Francoise Barbe-Gall studied history of art at the Sorbonne and also at the Ecole du Louvre, where she now teaches. She also directs an association called CORETA (Comment Regarder un Tableau), for whom she gives many lectures. She is regularly called upon to participate in management workshops, where her experience of analysing images in relation to publicity and marketing is called upon. Editions de l'Agenda de L'Empresa have published a collection of her articles, and she is the author of several articles on the work of the sculptor Tom Carr. She is the author of How to Talk to Children about Art and How to Understand a Painting, both published in English by Frances Lincoln.
Which of us, when finding ourselves in the presence of a painting, has not sensed that we lack the keys to decipher it? We feel an emotional response, but the work still seems to evade our understanding.
Francoise Barbe-Gall combines a nuanced understanding of the way viewers respond to paintings with a rich knowledge of their context and circumstances of their creation. The result is like a tour of a dazzlingly eclectic museum in the company of a gentle yet authoritative guide.
She takes as her point of departure the impressions that we all feel when confronted by a canvas and takes us on a voyage of discovery fired by her own passionate enthusiasm for the subject. What is the painting’s relationship with the real world? Has the artist idealized nature, or distorted it? Did they want to shock the viewer, or provide consolation? With a clear approach and straightforward yet subtle analysis, the meaning of each work slowly becomes clear.

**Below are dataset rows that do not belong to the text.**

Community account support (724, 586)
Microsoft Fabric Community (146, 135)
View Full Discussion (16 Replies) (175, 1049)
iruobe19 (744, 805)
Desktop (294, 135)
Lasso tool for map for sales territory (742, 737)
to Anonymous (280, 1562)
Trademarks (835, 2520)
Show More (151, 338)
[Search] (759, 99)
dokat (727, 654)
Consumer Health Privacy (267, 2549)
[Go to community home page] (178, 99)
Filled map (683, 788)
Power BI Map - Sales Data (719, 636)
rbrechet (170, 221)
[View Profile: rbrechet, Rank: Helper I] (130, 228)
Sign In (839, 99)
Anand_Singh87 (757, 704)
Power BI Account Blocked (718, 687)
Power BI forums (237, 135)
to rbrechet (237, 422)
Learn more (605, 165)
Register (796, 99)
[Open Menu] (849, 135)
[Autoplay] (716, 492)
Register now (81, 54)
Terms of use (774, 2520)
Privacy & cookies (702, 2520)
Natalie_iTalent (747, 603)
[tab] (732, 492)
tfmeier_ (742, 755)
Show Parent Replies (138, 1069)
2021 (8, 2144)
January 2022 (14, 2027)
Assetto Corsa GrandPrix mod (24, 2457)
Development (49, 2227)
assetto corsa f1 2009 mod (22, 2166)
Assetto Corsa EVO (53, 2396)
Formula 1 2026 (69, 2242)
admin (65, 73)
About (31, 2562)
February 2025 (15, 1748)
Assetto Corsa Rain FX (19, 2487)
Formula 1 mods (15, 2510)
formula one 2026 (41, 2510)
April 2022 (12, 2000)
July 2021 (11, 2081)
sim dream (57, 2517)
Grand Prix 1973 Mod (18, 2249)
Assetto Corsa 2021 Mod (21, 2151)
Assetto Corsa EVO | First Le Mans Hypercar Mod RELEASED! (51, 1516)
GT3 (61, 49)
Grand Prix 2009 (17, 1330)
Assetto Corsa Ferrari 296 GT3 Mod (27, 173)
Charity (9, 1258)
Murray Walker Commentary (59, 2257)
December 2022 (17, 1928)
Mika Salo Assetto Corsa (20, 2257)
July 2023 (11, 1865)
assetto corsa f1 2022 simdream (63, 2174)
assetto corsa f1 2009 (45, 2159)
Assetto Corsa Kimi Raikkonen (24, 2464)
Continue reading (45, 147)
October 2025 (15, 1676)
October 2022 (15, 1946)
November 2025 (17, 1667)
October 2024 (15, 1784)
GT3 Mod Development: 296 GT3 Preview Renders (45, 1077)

From Raphael’s penetrating character study of Castiglione, through Hopper’s cinematic take on the wee small hours of the morning Barbe-Gall begins by covering a number of ostensibly realistic works, made from the stuff of everyday life. Going in quite the other direction, she looks at the way paintings can express moments of heightened reality, from the perfection of Boticelli’s Primavera to the arresting glance of Vermeer’s girl with the Pearl Earring. She discusses paintings that distort the visible world (Parmigianino’s Madonna with an improbably long neck to Dali’s melting clocks) and those that sow confusion to make us more vigilant and pay closer attention to the real world (Cezanne’s depiction of a forest glade, or a mysterious fifteenth century altarpiece). Questions of history, style, iconography and composition are not neglected and are dealt in context of the paintings she discusses.